I had a new relationship with Jesus. I was able to continually go to the One who sympathized with my weaknesses without excusing them, and who didn’t condemn me for my failures while He strongly disapproved of them. It changed me.
Finally, one day I looked at myself and said, “You can give up this sin if you want to.” Though I didn’t feel like stopping, I knew how God felt about it, so when I left college I quit smoking. I haven’t smoked since. A month or two after that I stopped privately acting out. With the exception of a couple of times that I fell within the first few months, I haven’t fallen since.
I was far from totally free from sinful thoughts, however. In fact, for the first year or so after quitting, I went through painful emotional withdrawal, and I had difficult struggles for many years afterwards. Though I wanted to obey God out of love, the battle was often so crushing that love alone couldn’t get me through. At those times, I remembered what God’s hatred of sin felt like. Once the fear of the Lord had helped me find wisdom, I could no longer honestly claim I didn’t know how to obey. I was afraid to willfully choose to disobey.
The fear of the LORD is a fountain of life, to turn one away from the snares of death.
It wasn’t that I thought God would instantly reject me if I sinned, but I knew that if I chose to walk the wrong way, I could eventually end up in a state where I had no real faith. It wouldn’t <page 36>happen overnight, but I didn’t want to take any steps in a direction that could lead me into judgement and regret.
But I discipline my body and bring it into subjection, lest, when I have preached to others, I myself should become disqualified.
I also didn’t want to fall into God’s discipline and the earthly consequences of my sin. As it turned out, my brief time of smoking contributed to asthma a few years later. Bad stuff happens when we disobey.
Do not be deceived, God is not mocked; for whatever a man sows, that he will also reap.

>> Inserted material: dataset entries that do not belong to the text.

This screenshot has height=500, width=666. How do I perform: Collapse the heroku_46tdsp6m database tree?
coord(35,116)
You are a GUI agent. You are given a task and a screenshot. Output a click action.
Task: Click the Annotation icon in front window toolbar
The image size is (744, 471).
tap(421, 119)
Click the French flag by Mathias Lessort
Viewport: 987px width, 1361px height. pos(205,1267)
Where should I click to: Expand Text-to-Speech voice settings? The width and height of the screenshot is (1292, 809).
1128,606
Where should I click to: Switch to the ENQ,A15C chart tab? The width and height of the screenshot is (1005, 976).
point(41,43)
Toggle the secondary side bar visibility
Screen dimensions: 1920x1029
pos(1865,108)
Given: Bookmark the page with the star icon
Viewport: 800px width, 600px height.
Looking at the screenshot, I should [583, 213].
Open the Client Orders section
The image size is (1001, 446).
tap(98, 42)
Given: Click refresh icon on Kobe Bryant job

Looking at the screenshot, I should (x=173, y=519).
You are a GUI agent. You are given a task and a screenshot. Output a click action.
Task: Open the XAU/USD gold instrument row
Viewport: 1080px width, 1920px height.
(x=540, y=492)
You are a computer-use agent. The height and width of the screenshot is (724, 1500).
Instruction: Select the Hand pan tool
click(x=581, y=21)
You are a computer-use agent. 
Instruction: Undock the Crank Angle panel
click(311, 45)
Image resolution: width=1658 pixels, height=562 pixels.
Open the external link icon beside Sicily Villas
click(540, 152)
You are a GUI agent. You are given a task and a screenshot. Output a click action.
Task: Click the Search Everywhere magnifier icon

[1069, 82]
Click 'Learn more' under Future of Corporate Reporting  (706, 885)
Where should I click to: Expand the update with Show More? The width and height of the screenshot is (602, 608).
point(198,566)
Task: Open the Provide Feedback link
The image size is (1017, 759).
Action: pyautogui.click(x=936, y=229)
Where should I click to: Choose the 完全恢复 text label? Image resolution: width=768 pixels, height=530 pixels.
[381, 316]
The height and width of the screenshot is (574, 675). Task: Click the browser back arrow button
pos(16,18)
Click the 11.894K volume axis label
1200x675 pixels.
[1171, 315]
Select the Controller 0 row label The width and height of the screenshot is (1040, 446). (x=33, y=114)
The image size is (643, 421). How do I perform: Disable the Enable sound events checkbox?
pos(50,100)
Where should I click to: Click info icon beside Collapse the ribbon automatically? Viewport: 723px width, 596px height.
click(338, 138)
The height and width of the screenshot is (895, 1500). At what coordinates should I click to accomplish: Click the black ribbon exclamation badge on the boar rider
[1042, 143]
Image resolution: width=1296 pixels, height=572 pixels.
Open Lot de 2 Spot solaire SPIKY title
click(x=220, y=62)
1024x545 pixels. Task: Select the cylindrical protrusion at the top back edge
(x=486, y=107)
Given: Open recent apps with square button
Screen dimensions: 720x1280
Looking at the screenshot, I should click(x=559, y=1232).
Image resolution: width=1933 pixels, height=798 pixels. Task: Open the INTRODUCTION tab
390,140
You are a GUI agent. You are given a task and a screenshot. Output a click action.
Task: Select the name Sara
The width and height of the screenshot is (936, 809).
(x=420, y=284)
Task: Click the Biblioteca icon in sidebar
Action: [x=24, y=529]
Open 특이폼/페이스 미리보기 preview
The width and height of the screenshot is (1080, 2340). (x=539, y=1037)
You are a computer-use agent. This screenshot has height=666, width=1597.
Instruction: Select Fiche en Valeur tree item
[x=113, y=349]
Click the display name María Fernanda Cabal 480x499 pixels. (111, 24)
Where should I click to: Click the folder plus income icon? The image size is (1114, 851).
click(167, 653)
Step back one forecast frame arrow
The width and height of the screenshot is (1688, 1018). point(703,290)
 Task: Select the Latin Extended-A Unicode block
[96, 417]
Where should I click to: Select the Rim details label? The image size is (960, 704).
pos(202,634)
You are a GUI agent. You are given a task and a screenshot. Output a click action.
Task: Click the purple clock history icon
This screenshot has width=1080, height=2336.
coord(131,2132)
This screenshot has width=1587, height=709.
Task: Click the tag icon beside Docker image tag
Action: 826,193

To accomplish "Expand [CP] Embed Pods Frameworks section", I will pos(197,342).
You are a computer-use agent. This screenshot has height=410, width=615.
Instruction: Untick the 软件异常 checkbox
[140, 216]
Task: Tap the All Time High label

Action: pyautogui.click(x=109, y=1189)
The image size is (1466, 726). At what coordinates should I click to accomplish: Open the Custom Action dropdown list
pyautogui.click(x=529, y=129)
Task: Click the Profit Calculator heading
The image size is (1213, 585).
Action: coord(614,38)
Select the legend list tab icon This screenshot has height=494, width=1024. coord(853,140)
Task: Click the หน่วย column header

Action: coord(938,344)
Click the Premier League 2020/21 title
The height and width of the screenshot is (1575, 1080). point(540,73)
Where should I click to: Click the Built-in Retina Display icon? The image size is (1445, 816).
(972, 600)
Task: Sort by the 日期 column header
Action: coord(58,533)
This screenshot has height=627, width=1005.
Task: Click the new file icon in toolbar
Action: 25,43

For he who sows to his flesh will of the flesh reap corruption, but he who sows to the Spirit will of the Spirit reap everlasting life.
I also knew that I would someday stand before the judgment seat of Christ. I would face the joy of having Him say, “Well done good and faithful servant,” or the fire of having my works burned up. I had felt His disapproval once; I didn’t want to feel it again.
For we must all appear before the judgment seat of Christ, that each one may receive the things done in the body, according to what he has done, whether good or bad. Knowing, therefore, the terror of the Lord, we persuade men; but we are well known to God, and I also trust are well known in your consciences.
…each one's work will become clear; for the Day will declare it, because it will be revealed by fire; and the fire will test each one's work, of what sort it is. If anyone's work which he has built on it endures, he will receive a reward. If anyone's work is burned, he will suffer loss; but he himself will be saved, yet so as through fire.